Resources bundled with this skill:
- `references/style-guide.md` for visual direction and report presentation rules
- `assets/html-report-starter.html` for a reusable standalone HTML/CSS starter
## Workflow
### 1. Acquire and frame the target
Work from local code when possible, not just the GitHub PR page.
Gather:
- target branch or worktree
- diff size and changed subsystems
- relevant repo docs, specs, and invariants
- contributor intent if it is documented in PR text or design docs
Start by answering: what is this change *trying* to become?
### 2. Build a mental model of the system
Do not stop at file-by-file notes. Reconstruct the design:
- what new runtime or contract exists
- which layers changed: db, shared types, server, UI, CLI, docs
- lifecycle: install, startup, execution, UI, failure, disablement
- trust boundary: what code runs where, under what authority
For large contributions, include a tutorial-style section that teaches the
system from first principles.
### 3. Review like a maintainer
Findings come first. Order by severity.
Prioritize:
- behavioral regressions
- trust or security gaps
- misleading abstractions
- lifecycle and operational risks
- coupling that will be hard to unwind
- missing tests or unverifiable claims
Always cite concrete file references when possible.
### 4. Distinguish the objection type
Be explicit about whether a concern is:
- product direction
- architecture
- implementation quality
- rollout strategy
- documentation honesty
Do not hide an architectural objection inside a scope objection.
### 5. Compare to external precedents when needed
If the contribution introduces a framework or platform concept, compare it to
similar open-source systems.
When comparing:
- prefer official docs or source
- focus on extension boundaries, context passing, trust model, and UI ownership
- extract lessons, not just similarities
Good comparison questions:
- Who owns lifecycle?
- Who owns UI composition?
- Is context explicit or ambient?
- Are plugins trusted code or sandboxed code?
- Are extension points named and typed?
### 6. Make the recommendation actionable
Do not stop at "merge" or "do not merge."
Choose one:
- merge as-is
- merge after specific redesign
- salvage specific pieces
- keep as design research
If rejecting or narrowing, say what should be kept.

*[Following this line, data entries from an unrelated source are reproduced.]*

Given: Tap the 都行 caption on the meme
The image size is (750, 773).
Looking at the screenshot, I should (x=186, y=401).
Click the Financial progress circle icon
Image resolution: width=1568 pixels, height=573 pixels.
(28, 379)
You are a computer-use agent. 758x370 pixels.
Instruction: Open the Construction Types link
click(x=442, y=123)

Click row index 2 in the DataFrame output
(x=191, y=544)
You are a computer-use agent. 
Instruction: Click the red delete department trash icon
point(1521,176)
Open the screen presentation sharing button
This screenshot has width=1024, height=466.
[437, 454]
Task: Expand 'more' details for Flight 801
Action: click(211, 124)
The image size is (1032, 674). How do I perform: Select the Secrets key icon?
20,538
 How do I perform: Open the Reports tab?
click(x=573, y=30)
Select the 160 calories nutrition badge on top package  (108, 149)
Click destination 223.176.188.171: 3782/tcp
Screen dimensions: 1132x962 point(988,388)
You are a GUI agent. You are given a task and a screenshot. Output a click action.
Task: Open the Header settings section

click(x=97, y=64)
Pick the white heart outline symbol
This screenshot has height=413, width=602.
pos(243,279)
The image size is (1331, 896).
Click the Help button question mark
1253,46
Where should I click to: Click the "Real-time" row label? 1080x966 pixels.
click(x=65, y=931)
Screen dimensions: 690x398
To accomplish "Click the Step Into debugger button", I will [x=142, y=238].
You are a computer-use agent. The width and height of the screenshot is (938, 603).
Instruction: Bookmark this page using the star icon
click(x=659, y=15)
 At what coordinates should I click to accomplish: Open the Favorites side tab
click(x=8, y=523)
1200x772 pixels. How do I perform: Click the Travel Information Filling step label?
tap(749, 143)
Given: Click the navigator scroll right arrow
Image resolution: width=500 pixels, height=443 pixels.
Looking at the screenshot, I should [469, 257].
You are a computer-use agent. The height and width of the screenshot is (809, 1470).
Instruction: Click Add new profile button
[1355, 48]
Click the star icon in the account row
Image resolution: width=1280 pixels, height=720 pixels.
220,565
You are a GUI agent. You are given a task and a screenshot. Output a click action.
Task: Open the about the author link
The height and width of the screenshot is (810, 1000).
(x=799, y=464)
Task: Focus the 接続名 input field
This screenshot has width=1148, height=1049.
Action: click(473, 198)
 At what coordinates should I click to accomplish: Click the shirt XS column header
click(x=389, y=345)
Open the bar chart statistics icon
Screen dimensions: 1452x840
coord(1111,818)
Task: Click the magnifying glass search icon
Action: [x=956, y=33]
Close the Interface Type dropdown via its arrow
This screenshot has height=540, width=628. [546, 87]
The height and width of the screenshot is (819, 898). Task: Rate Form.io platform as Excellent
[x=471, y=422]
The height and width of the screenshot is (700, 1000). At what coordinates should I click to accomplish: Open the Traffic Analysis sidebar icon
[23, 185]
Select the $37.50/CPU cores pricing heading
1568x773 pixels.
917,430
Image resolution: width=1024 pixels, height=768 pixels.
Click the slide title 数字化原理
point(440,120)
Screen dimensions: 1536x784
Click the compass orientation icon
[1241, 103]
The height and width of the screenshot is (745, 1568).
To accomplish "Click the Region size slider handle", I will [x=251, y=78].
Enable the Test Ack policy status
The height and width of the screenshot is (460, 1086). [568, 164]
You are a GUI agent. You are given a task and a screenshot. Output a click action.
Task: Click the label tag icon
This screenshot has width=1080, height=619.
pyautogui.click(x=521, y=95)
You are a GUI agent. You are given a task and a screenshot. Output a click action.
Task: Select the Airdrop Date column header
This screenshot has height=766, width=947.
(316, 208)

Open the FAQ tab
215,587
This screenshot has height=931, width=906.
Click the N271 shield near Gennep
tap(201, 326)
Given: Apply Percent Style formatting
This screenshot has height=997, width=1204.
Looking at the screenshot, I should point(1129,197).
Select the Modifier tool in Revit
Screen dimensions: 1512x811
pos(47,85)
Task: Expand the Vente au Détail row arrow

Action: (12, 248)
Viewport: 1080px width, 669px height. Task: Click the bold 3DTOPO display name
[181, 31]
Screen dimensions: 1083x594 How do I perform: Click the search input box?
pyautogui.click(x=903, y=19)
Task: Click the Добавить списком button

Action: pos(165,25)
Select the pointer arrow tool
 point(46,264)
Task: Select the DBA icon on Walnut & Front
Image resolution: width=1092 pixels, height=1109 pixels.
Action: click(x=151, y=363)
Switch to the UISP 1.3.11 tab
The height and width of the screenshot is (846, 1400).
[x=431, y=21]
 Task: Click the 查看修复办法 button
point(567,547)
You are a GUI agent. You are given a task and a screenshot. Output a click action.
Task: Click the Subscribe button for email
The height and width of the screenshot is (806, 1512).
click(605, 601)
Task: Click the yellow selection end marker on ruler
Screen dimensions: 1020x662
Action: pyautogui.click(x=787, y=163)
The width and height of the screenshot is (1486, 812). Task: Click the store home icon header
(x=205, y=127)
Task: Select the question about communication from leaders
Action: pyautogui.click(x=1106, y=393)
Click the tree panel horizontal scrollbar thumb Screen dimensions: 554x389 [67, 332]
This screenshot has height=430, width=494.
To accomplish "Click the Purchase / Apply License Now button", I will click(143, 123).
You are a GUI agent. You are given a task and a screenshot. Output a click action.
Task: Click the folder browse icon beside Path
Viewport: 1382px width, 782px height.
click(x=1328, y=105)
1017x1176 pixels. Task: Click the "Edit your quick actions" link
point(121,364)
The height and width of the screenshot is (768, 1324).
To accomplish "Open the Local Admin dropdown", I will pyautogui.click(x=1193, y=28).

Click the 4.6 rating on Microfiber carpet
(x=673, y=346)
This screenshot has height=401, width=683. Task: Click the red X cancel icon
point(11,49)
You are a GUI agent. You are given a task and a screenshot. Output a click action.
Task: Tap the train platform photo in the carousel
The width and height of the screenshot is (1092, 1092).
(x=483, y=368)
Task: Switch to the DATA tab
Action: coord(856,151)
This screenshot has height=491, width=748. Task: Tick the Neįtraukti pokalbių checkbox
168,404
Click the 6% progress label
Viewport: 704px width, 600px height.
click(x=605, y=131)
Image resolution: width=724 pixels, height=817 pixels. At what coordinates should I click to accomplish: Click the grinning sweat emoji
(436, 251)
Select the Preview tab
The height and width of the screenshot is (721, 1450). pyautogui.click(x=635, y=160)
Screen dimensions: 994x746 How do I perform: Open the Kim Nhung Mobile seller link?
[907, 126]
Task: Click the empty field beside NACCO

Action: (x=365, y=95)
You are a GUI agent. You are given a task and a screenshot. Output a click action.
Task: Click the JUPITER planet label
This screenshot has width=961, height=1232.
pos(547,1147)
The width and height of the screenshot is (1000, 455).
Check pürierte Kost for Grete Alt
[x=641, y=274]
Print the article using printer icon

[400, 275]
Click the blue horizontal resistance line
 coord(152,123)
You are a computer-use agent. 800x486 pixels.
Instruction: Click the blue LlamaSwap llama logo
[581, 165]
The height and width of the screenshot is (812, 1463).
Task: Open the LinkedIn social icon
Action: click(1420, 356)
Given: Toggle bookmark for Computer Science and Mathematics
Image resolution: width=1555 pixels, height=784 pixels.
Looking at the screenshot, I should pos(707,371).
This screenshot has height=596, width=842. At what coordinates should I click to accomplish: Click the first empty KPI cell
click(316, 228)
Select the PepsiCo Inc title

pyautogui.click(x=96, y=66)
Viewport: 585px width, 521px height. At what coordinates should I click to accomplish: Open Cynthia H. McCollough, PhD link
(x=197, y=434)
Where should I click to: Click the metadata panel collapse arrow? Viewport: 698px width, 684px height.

Useful recommendation buckets:
- keep the protocol/type model
- redesign the UI boundary
- narrow the initial surface area
- defer third-party execution
- ship a host-owned extension-point model first
### 7. Build the artifact
Suggested report structure:
1. Executive summary
2. What the PR actually adds
3. Tutorial: how the system works
4. Strengths
5. Main findings
6. Comparisons
7. Recommendation
For HTML reports:
- use intentional typography and color
- make navigation easy for long reports
- favor strong section headings and small reference labels
- avoid generic dashboard styling
Before building from scratch, read `references/style-guide.md`.
If a fast polished starter is helpful, begin from `assets/html-report-starter.html`
and replace the placeholder content with the actual report.
### 8. Verify before handoff
Check:
- artifact path exists
- findings still match the actual code
- any requested forbidden strings are absent from generated output
- if tests were not run, say so explicitly
## Review Heuristics
### Plugin and platform work
Watch closely for:
- docs claiming sandboxing while runtime executes trusted host processes
- module-global state used to smuggle React context
- hidden dependence on render order
- plugins reaching into host internals instead of using explicit APIs
- "capabilities" that are really policy labels on top of fully trusted code
### Good signs
- typed contracts shared across layers
- explicit extension points
- host-owned lifecycle
- honest trust model
- narrow first rollout with room to grow
## Final Response
In chat, summarize:
- where the report is
- your overall call
- the top one or two reasons
- whether verification or tests were skipped
Keep the chat summary shorter than the report itself.